Some people are content to say, “Yeah, I know there's something wrong with my life, but whatever. This is just the way it is.” And they find themselves living in a loveless marriage or being disconnected from their kids or finding all their identity in their work. And they just do that for 20-30 years. And for me, I was like, I can't. I can't live like this.

I want to see more people in my age group doing things that are exciting and new and challenging and fulfilling. I love crafts, but I don't want to just be doing crafts for the next 30 years. When Scripture says to taste and see that the Lord is good, there's good for us that He has for us now, in this moment. I couldn't fully experience that until I had done counseling.

What advice would you have for someone who wants to work in the field of mental health?

Go through your own counseling first. I really, really believe that every single person should be in counseling.

And then, you should explore your gifting. Are you a good listener, empathetic and able to help connect dots for people? Are other people in your life affirming that? I think that's super important to have that kind of natural skill set.

If you’re young and have no experience, then start serving. Lead a small group, or volunteering with a Care ministry group. That’s how I discovered this was in my wheelhouse, because I had been leading small groups and different areas of ministry for so much of my life. People would say, “You've helped me” or “You've really spoken into this” or “You saw something that nobody else saw.” I learned how to be a good listener, and how and when to ask questions. When it's time to give people space to just feel their emotions. There’s a whole different level I'll have to learn as I work in professional counseling.

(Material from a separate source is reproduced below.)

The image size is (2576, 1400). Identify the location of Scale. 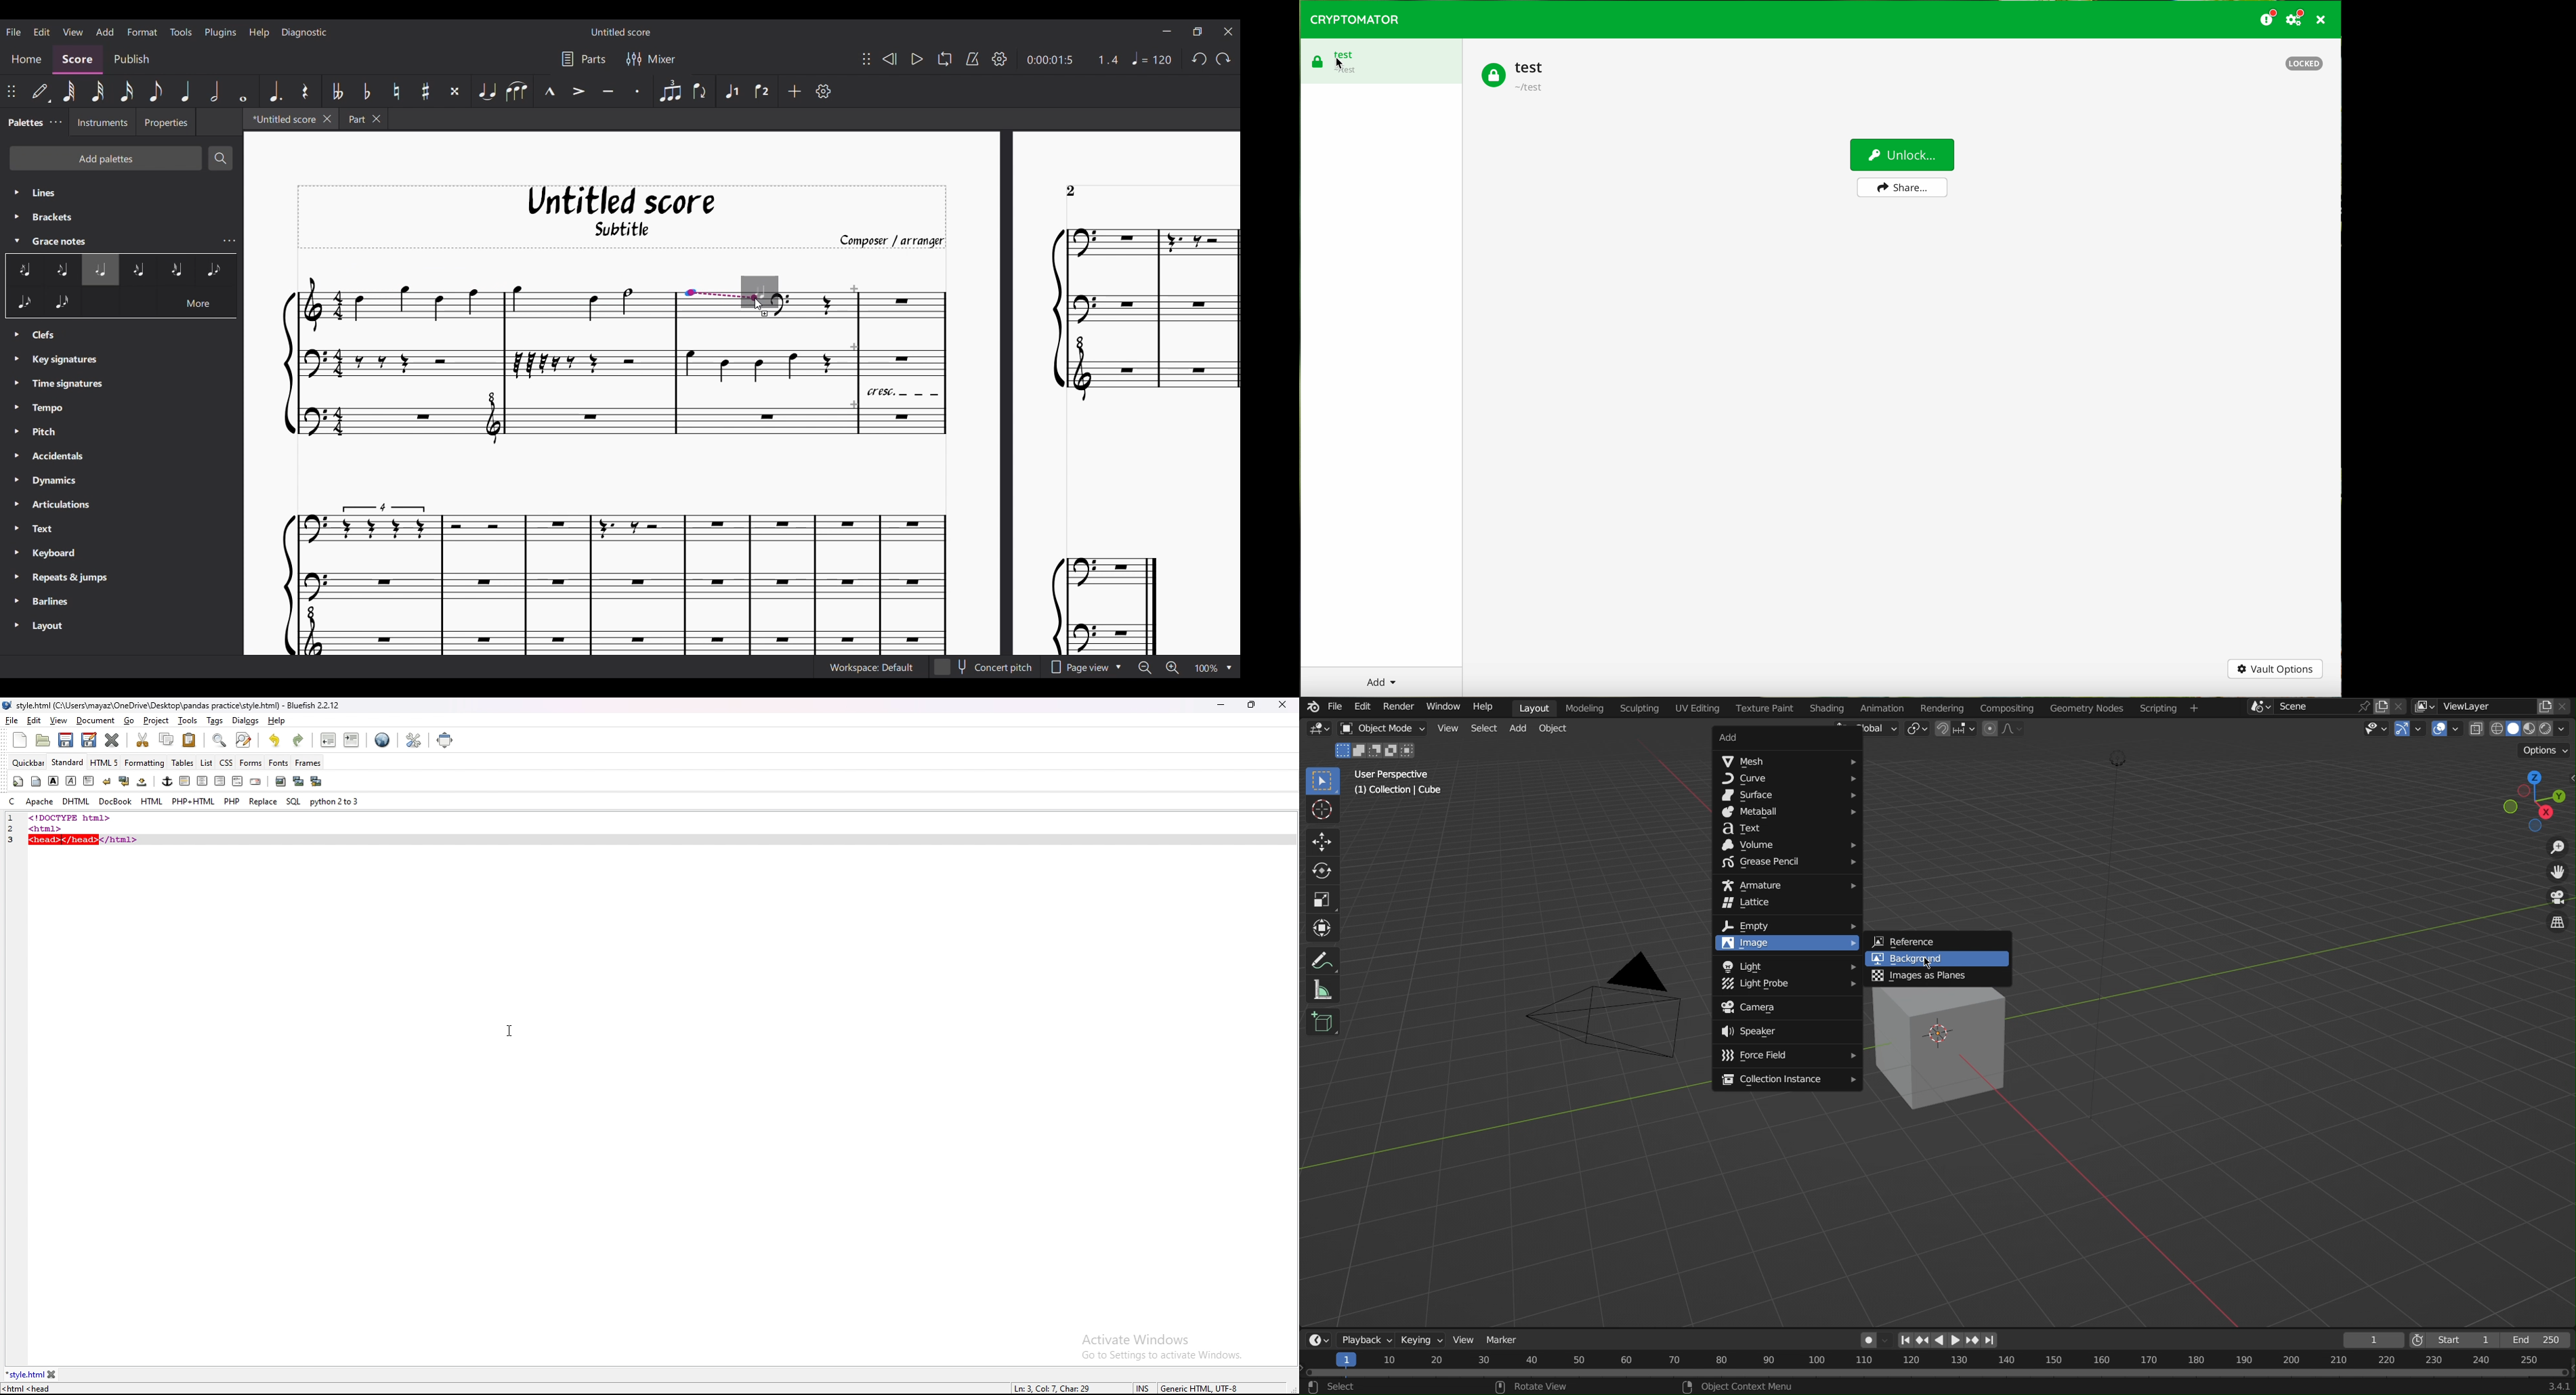
(1320, 898).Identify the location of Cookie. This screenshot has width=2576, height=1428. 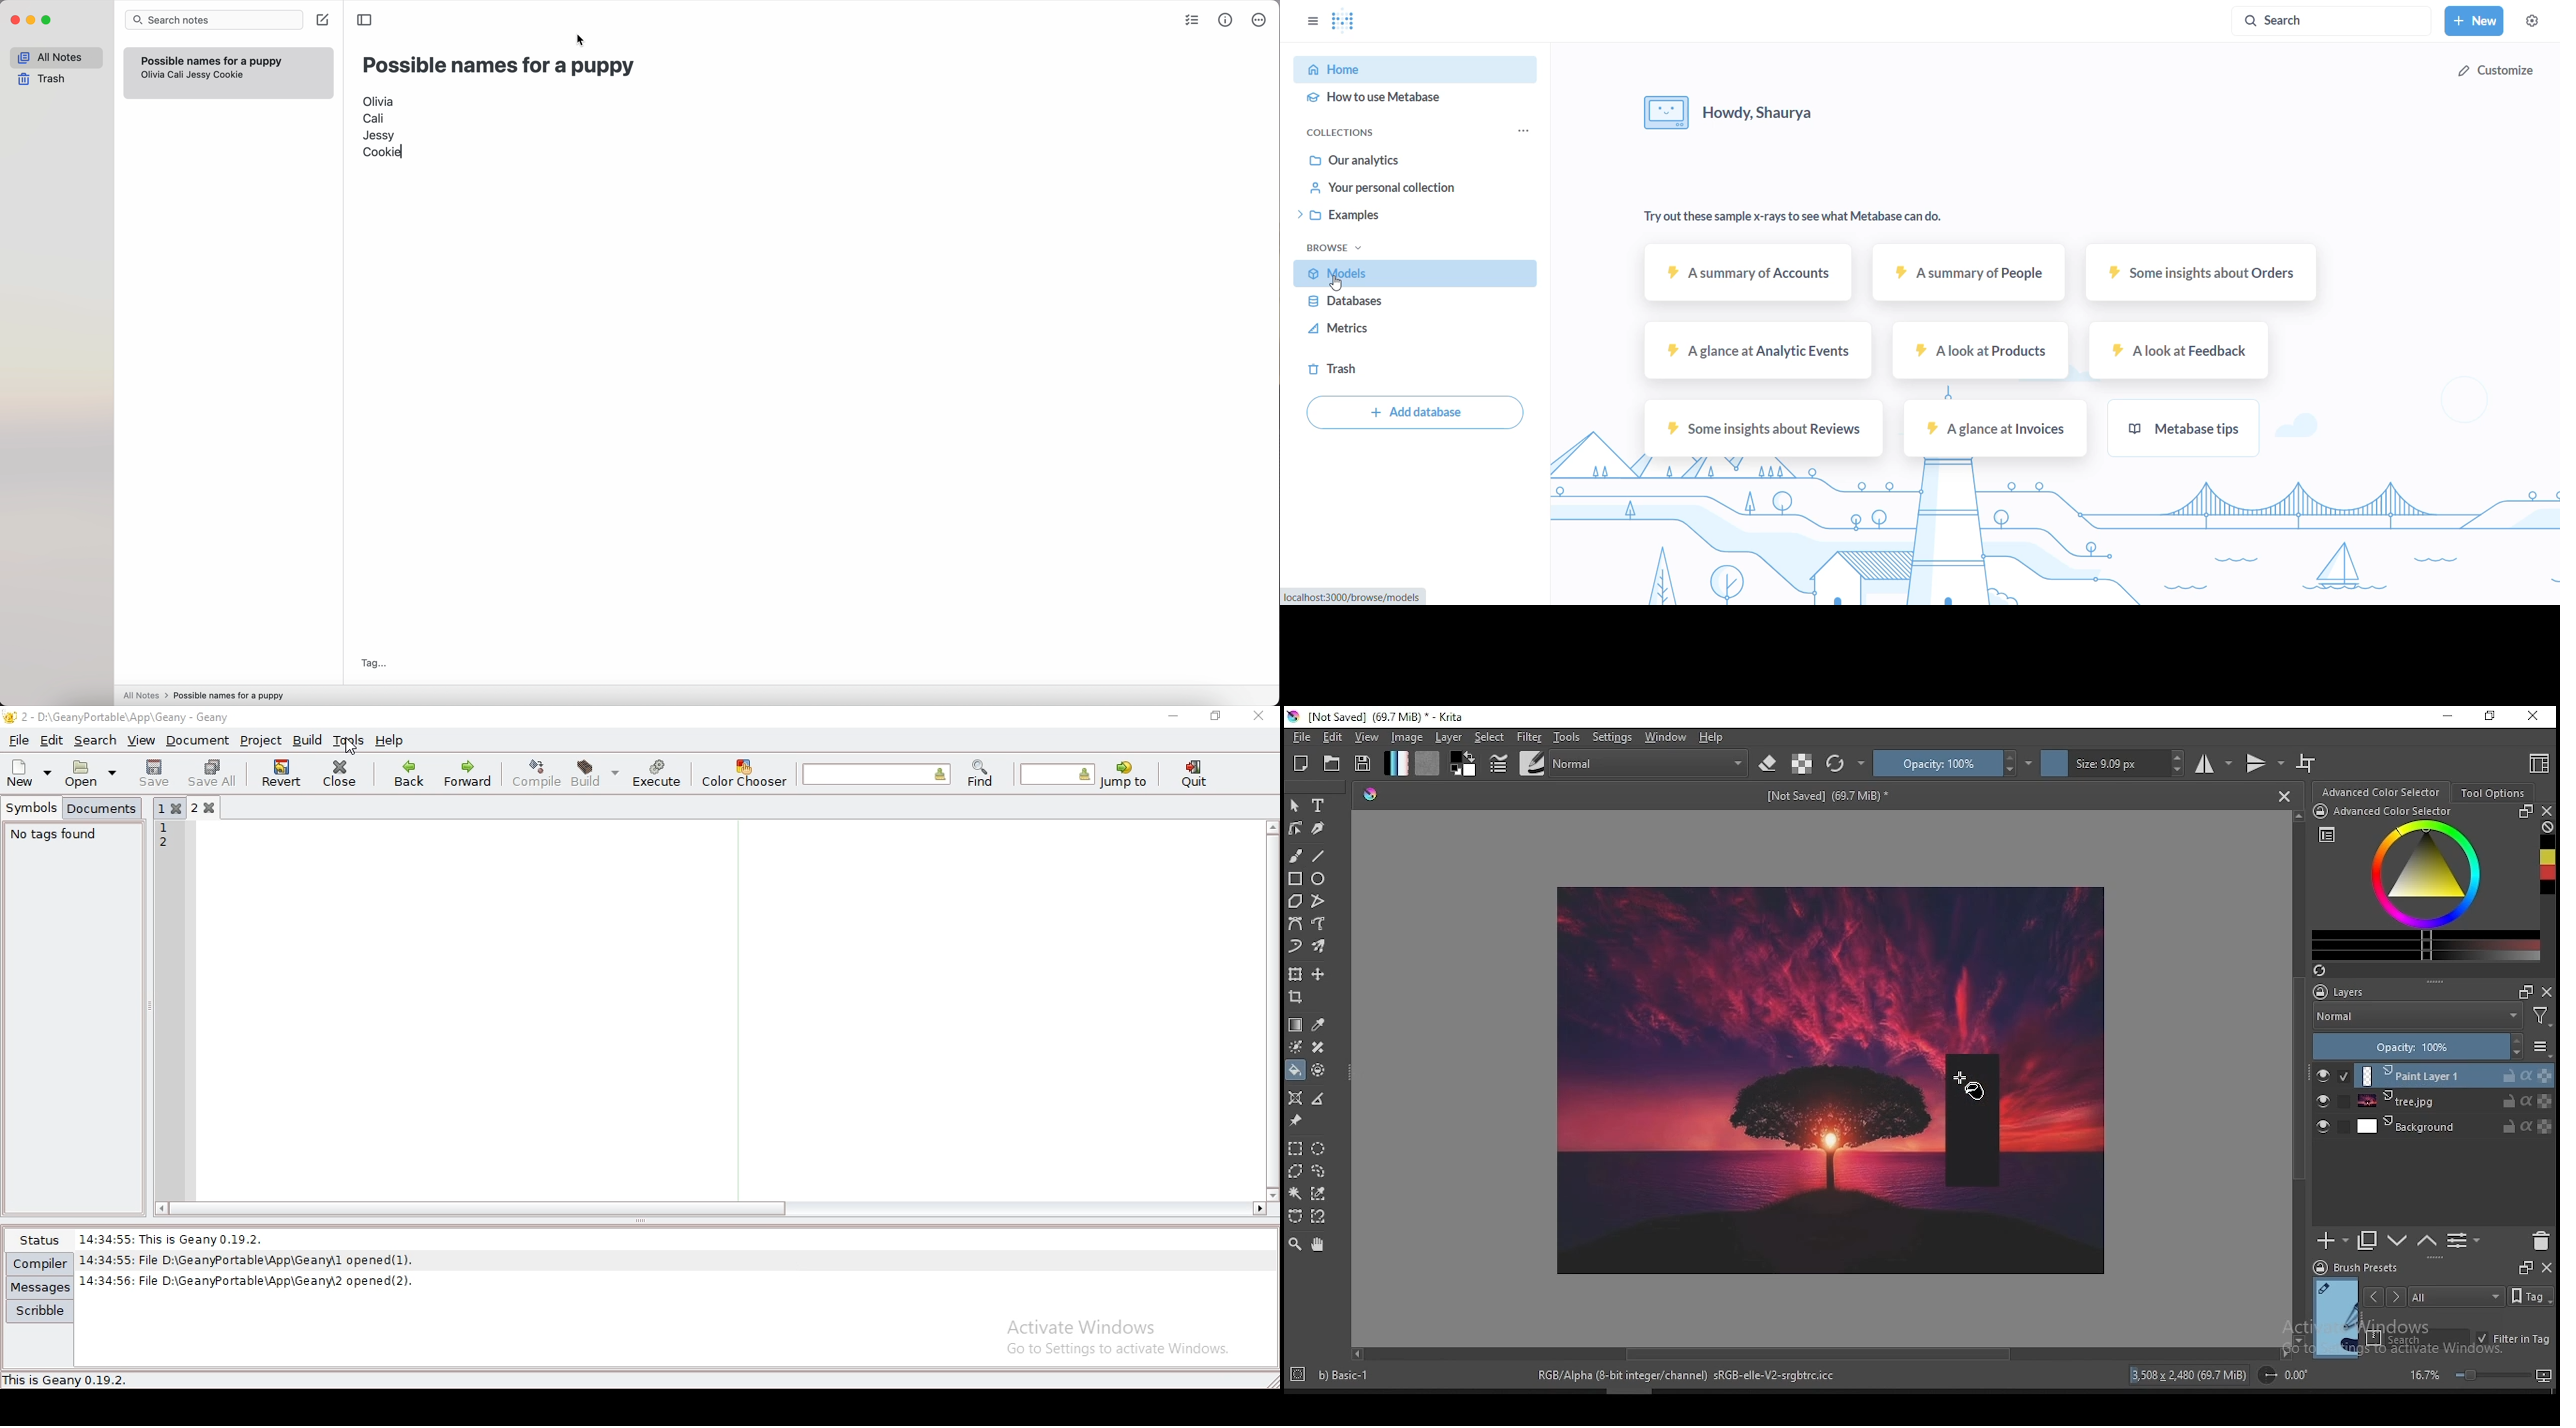
(231, 74).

What about people who find themselves counseling others but don’t feel called to do that as a career? Like the friend that gives great advice, or the co-worker who always has people show up in their cube to talk or share about what’s going on?


I would say one, thank you, Jesus, for those people! And two, I would want to make sure that they are healthy themselves. There have been times that I jumped into every crisis because it made me feel good about myself, that somebody needed me. But it wasn’t the healthiest thing for me. It’s like, you need to put on your own oxygen mask before you help somebody else with theirs.

If this person is healthy and has good boundaries and is having their own needs met, etc., then I would say to be able to pour out to other people is amazing. And that’s what we’re called to do.

Is there anything else that you want to share?

When I first went to counseling, it wasn't because I was in crisis. I went because I was dealing with feelings of jealousy related to social media. It's such a common thing. So you don't have to be in a tremendous amount of pain, dealing with life-and-death situations, to go to counseling. It's for the normal, average person.

People can benefit from a safe place to just talk about their feelings, without relational expectations. I know that there's zero expectation from Ly to ask him questions about his life. When we meet, it’s a time for me.

So don't wait until there's something huge or traumatic. Go now. It's more like coaching. Like, I go once a month now and I'll probably go at least once a month for the rest of my life because now I know what it's like to have that as a resource. I can't ever imagine not having that tool or that resource in my life.